» Task brief: Across all entries below, how many lines include "window"? Answer with the number alone.

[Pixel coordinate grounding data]
########################################
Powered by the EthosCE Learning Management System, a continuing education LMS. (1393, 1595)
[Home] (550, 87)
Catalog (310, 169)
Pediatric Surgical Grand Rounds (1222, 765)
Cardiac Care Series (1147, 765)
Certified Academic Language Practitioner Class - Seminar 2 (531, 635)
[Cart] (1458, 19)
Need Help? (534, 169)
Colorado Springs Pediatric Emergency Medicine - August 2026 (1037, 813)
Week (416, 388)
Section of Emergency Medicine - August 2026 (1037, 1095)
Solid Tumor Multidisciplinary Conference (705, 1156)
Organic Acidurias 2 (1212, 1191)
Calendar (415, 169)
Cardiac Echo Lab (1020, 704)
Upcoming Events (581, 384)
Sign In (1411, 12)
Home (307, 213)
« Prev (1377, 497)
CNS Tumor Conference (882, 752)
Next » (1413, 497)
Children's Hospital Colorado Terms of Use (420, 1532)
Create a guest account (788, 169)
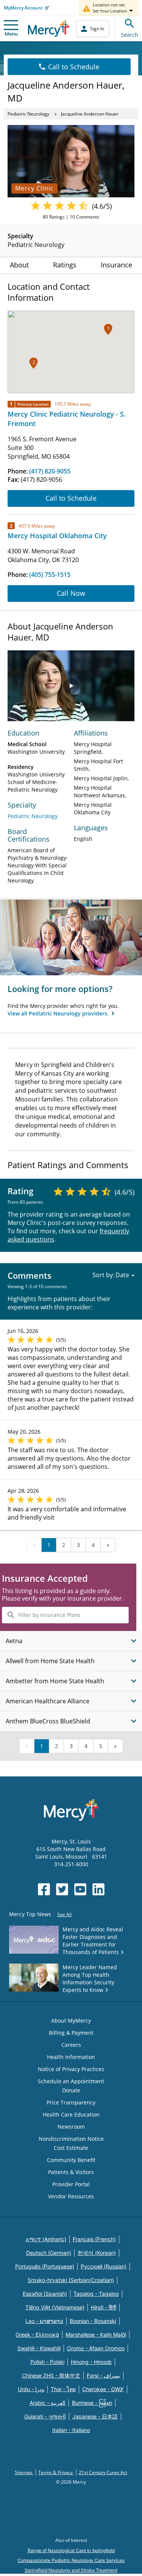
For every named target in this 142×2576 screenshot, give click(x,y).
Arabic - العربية (48, 2402)
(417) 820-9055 (49, 471)
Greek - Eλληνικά (37, 2334)
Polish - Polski (47, 2362)
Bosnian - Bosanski (93, 2321)
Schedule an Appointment (71, 2081)
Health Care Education (71, 2114)
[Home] (48, 28)
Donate (71, 2090)
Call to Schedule (73, 66)
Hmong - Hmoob (91, 2362)
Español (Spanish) (45, 2293)
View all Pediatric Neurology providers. (59, 1013)
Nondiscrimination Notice (71, 2138)
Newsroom (71, 2126)
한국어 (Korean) (97, 2253)
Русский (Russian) (103, 2266)
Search (129, 34)
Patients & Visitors (71, 2172)
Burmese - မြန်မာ (92, 2402)
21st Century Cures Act (103, 2472)
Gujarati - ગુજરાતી (45, 2416)
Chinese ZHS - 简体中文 (51, 2375)
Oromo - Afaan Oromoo (96, 2348)
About (19, 264)
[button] (108, 329)
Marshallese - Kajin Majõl (96, 2334)
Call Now (71, 593)
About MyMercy (71, 2020)
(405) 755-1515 (49, 574)
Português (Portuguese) (44, 2266)
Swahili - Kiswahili (39, 2348)
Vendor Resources (71, 2196)
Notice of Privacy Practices (71, 2069)
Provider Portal (71, 2184)
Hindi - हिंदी (103, 2307)
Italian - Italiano (71, 2430)
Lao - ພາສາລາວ (44, 2321)
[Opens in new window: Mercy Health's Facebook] (44, 1889)
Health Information (71, 2056)
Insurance (116, 264)
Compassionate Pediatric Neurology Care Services (71, 2560)
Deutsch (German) (48, 2253)
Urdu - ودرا (31, 2389)
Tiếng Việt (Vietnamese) (54, 2307)
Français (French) (94, 2239)
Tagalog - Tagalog (96, 2293)
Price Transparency (71, 2102)
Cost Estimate (71, 2147)
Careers (71, 2044)
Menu (11, 33)
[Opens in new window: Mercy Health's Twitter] (62, 1889)
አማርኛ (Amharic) (46, 2239)
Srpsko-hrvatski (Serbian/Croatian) (71, 2280)
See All (64, 1914)
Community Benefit (71, 2160)
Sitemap (24, 2472)
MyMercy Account (23, 8)
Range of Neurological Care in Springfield (71, 2550)
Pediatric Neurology (28, 114)
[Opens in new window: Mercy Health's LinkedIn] (98, 1889)
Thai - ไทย (63, 2389)
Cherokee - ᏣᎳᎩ (103, 2389)
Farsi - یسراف (103, 2375)
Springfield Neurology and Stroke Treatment (71, 2570)
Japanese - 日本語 (95, 2416)
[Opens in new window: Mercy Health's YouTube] (80, 1889)
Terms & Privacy (56, 2472)
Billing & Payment (71, 2032)
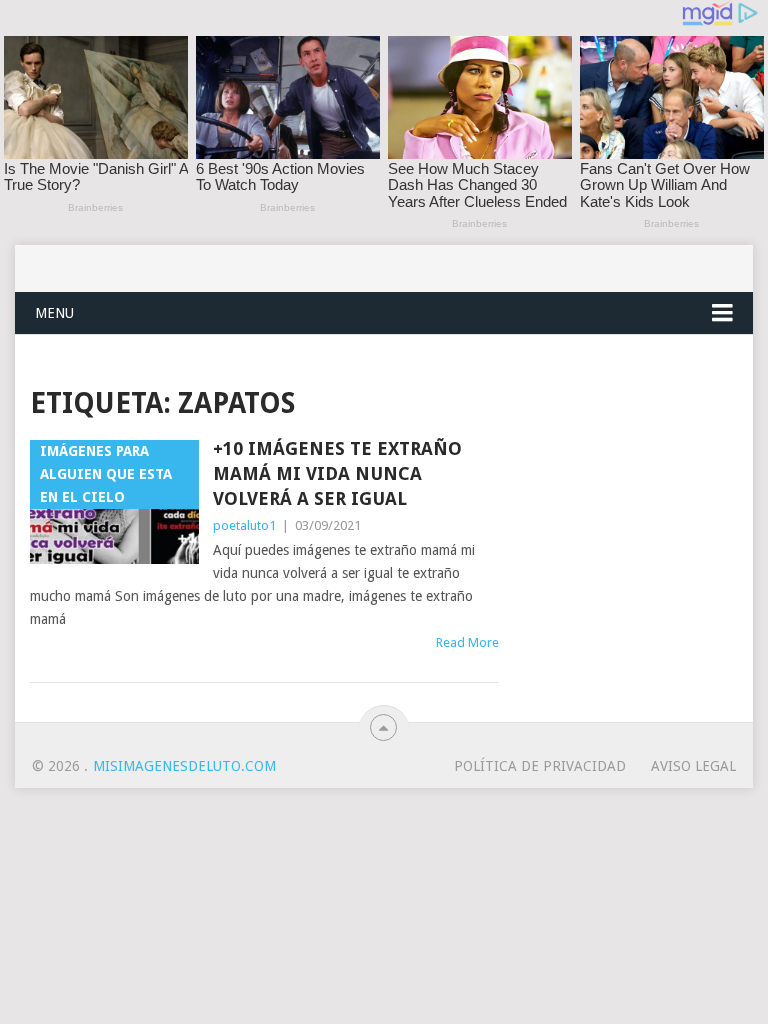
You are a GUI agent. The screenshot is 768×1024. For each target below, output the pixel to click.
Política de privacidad (540, 766)
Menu (54, 313)
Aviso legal (693, 766)
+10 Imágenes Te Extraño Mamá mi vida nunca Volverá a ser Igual (337, 473)
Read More (467, 642)
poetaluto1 (244, 525)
########################################
» Exercise result: 4